Ce samedi, voilà ce que disait l’ancien Garde des Sceaux : « Nous sommes probablement le seul pays au monde qui se veut démocratique et qui n’a jamais réussi à porter à sa tête depuis un quart de siècle le président d’un parti politique ou un homme politique tout court. Et nous sommes le seul pays dans lequel tous ces présidents de partis sont capables de se réunir pour appeler à voter pour quelqu’un qui n’a pas de parti politique. Vous ne pouvez pas être président de la République au Nigeria si vous n’êtes pas président de parti ! Ce n’est pas possible ! Vous allez au Togo, c’est impossible ! Vous allez au Ghana, c’est inenvisageable ! Vous allez en Côte d’Ivoire, au Sénégal, au Niger, au Mali…c’est impossible ! Au Bénin, vous débarquez de nulle part et vous êtes président. Et toute la classe politique comme un seul homme se réunit pour dire ‘’votons pour celui-là’’. Je trouve cela particulièrement désespérant. Si par extraordinaire, en 2016, le président Golou n’est pas au second tour de la présidentielle, et il venait vous demander de voter pour quelqu’un qui n’a pas de parti, laminez-le ! Pendant 25 ans, on a voté pour des gens qui n’ont pas de parti politique. A partir de 2016, il faut que cela cesse ! »

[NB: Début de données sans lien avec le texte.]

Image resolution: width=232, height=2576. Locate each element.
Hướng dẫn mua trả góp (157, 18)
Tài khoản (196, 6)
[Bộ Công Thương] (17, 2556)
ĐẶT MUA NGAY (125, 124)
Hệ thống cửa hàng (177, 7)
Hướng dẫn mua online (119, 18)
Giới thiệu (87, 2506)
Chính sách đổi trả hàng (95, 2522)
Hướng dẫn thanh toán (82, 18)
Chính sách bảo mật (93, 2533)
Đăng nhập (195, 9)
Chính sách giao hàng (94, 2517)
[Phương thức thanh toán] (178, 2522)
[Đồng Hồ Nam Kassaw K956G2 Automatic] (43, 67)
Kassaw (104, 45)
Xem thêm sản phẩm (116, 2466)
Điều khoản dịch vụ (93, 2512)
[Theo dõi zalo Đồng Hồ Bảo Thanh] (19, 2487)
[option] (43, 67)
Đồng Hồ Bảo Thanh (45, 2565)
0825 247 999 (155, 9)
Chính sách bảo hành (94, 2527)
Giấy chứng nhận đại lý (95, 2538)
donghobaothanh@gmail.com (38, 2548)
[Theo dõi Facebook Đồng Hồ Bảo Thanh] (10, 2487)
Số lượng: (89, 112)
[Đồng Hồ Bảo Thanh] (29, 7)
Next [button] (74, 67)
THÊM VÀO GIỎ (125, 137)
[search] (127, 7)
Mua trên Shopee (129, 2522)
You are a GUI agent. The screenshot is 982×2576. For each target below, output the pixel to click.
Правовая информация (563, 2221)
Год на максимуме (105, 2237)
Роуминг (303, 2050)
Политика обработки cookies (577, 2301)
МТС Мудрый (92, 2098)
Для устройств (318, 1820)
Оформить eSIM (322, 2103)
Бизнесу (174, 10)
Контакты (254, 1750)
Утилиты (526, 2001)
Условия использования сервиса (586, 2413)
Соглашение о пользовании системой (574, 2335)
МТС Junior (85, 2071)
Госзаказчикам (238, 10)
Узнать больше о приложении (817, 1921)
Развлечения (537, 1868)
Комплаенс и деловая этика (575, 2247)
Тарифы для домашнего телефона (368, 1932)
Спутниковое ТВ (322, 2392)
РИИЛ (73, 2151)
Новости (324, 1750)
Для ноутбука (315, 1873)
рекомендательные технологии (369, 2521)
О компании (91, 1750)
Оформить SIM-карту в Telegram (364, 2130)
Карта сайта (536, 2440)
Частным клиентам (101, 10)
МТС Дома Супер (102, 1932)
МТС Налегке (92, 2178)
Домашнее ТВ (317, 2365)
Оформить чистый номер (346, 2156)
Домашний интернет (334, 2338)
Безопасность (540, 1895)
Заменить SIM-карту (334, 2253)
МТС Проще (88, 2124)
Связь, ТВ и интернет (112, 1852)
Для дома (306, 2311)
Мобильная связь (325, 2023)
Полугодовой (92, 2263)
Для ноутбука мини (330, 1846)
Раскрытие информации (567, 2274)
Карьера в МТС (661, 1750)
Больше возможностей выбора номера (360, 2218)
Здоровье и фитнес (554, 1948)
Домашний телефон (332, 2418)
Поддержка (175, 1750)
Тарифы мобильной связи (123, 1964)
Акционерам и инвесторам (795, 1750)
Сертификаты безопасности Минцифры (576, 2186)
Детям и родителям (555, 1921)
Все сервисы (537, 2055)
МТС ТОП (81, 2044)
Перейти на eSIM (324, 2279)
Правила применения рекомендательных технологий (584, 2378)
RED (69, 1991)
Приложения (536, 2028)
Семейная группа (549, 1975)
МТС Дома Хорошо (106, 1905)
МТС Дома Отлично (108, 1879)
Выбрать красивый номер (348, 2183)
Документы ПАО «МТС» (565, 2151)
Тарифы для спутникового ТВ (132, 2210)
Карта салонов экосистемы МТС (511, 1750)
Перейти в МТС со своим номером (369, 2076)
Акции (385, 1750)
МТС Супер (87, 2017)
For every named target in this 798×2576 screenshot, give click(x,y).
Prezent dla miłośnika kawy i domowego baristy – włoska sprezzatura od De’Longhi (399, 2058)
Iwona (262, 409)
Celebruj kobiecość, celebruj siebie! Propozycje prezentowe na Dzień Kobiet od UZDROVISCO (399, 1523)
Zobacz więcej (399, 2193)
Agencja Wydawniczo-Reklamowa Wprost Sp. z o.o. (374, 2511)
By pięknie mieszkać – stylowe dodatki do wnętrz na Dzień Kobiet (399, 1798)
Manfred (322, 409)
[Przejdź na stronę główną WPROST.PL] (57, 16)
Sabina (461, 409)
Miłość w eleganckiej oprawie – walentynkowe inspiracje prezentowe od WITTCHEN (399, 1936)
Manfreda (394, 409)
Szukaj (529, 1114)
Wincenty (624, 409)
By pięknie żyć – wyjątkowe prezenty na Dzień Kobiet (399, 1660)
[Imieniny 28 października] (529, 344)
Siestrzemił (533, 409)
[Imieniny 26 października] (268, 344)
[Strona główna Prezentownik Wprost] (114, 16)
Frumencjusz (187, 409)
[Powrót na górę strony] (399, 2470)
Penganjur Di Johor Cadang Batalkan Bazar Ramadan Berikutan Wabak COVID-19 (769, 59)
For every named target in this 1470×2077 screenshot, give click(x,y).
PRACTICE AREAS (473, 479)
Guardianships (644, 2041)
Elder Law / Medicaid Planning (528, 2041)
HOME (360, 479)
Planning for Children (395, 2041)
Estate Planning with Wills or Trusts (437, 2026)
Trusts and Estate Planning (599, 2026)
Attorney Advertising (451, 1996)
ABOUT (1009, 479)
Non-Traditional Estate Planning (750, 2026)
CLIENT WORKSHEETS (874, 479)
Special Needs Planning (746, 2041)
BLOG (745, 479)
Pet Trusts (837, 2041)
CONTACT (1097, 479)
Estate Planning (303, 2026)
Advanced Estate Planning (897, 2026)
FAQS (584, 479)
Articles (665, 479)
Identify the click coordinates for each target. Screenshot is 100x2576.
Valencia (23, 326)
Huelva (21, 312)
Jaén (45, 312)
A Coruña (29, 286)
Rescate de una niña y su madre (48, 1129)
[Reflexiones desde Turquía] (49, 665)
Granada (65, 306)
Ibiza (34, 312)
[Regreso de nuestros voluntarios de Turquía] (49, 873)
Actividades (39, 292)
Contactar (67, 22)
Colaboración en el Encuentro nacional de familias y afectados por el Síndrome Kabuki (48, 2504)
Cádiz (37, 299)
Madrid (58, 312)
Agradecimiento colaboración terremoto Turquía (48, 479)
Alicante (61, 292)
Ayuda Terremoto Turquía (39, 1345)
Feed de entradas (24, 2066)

Victor Topanou trouve dans cette apparente aberration l’une des causes de la situation politique difficile du Bénin depuis neuf ans. L’adresse de l’ancien ministre est, bien entendu, un coup de pied à l’élection de Boni Yayi en 2006, élection dont lui, Topanou, est l’un des bénéficiaires. Il ne s’en cache guère. Pour avoir été conseiller technique du président de la République, secrétaire général du Gouvernement puis ministre, alors qu’il n’avait jamais été associé à la  campagne du candidat Boni Yayi, il fait partie des ouvriers de la vingt-cinquième heure ayant été élevés aux hautes fonctions de la République aux côtés de Yayi. Mais il fait aussi partie de ceux qui reconnaissent humblement qu’il s’agit-là d’une aberration, étant donné qu’il n’avait pas participé à l’élaboration du projet de société du candidat Yayi. Et que surtout, il le connaissait à peine.
Il ne le connaissait pas, et la plupart de ses collaborateurs d’hier comme d’aujourd’hui, ont à peine connu leur président avant de prendre des responsabilités ministérielles avec lui. Entre 2006 et ce jour, le changement a « usé » près de 200 ministres dont la plupart ont été amenés au Gouvernement ou en sont débarqués, sans jamais  avoir lu les grandes lignes du programme de Yayi. Tout se joue sur l’autel des appartenances religieuses, politiques, régionales mais aussi des flagorneries déguisées en messages de soutien.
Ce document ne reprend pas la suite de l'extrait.